Search the data below for the word "computer" and copy each line that holds it.

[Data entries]
###

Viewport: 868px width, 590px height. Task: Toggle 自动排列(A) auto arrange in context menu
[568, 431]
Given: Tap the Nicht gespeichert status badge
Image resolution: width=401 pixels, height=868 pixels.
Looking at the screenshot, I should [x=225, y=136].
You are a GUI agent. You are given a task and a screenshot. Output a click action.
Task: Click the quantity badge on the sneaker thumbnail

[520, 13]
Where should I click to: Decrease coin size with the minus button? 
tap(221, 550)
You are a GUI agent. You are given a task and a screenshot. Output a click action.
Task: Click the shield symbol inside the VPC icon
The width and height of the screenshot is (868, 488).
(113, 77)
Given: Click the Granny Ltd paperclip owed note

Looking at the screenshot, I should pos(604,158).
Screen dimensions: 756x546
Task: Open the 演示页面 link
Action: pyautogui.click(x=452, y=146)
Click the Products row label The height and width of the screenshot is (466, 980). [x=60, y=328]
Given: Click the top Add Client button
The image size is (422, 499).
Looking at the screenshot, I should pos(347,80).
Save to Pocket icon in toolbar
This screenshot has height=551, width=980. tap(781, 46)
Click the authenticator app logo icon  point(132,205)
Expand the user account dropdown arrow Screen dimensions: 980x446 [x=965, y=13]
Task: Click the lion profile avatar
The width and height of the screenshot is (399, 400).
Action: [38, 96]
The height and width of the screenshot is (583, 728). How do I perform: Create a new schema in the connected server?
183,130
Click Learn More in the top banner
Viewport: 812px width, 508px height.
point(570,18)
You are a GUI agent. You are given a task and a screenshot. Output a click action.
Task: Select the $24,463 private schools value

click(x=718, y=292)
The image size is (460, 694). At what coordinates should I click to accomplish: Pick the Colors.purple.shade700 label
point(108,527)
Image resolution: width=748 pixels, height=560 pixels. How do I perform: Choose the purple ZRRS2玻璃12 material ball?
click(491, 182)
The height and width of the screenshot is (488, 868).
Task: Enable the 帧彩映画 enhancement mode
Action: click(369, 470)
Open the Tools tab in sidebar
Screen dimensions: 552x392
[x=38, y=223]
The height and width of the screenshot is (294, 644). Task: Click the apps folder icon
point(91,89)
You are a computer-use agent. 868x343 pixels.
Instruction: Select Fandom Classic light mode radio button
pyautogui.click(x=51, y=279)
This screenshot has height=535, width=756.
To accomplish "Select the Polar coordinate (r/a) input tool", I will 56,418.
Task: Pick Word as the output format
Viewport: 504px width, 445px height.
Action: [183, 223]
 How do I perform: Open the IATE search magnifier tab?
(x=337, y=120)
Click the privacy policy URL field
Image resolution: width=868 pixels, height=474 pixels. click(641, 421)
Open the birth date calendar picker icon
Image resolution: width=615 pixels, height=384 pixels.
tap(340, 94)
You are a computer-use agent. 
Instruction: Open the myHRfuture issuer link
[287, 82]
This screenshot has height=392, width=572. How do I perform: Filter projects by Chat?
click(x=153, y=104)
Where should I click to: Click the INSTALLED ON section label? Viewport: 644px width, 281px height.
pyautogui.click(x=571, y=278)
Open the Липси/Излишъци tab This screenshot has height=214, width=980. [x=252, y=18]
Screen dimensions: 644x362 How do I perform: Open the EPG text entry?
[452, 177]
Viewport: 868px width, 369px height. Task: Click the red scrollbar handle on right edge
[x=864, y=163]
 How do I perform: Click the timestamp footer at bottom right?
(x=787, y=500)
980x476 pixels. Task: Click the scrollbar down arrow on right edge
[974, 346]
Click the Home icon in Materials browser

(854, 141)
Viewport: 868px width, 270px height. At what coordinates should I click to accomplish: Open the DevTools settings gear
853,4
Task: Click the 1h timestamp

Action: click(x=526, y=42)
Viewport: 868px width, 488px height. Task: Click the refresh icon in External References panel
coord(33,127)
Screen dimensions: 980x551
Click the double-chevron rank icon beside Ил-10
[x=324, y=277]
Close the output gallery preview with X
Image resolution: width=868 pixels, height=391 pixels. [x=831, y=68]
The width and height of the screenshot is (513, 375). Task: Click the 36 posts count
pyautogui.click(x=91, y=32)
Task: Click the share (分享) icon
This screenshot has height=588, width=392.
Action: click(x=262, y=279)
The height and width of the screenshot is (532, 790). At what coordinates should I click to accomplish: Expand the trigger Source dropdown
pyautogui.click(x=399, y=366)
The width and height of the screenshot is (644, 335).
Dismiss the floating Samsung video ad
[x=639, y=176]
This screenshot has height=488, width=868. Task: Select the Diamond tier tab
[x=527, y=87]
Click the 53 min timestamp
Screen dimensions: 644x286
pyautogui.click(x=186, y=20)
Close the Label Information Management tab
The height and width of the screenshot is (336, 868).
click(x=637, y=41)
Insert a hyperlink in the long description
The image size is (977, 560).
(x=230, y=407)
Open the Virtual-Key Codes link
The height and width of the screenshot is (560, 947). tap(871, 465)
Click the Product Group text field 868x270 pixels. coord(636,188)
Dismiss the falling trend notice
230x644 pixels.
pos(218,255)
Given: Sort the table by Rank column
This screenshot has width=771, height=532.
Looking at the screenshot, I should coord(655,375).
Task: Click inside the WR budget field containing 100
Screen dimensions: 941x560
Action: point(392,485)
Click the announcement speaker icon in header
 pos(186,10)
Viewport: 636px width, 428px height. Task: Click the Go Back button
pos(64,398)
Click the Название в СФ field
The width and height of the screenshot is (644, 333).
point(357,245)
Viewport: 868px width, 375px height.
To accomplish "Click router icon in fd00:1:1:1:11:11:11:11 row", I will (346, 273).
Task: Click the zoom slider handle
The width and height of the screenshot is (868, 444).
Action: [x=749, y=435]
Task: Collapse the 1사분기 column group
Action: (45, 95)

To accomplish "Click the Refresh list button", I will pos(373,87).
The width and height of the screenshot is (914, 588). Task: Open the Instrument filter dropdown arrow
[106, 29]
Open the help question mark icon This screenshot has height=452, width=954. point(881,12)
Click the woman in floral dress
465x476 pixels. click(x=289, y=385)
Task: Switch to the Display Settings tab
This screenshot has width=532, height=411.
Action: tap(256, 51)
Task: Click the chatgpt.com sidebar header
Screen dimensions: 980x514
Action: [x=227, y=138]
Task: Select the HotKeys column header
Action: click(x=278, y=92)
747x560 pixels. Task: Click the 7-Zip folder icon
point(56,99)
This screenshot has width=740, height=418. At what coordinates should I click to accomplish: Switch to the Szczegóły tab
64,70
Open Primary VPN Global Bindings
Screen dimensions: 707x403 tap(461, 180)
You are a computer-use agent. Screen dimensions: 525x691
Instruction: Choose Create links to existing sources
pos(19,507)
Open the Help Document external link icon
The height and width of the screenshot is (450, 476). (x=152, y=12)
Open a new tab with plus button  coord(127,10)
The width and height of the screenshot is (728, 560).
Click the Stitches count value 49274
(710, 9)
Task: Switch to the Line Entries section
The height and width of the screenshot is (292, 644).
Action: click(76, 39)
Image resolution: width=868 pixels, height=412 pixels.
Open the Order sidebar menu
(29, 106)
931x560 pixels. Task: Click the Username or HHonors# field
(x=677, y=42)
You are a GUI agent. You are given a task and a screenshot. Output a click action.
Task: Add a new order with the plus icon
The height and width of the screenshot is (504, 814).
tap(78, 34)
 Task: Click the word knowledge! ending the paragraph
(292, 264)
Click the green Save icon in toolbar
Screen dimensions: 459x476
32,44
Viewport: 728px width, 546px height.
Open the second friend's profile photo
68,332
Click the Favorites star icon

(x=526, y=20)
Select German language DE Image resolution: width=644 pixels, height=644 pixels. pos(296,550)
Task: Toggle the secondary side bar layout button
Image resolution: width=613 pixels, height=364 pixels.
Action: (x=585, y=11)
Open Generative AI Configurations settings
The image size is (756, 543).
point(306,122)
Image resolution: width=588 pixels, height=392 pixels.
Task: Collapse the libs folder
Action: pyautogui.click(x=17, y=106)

###

### SOLUTION TO THIS EXERCISE
You are a computer-use agent. 868x343 pixels.
You are a computer-use agent. 
You are a computer-use agent. Screen dimensions: 525x691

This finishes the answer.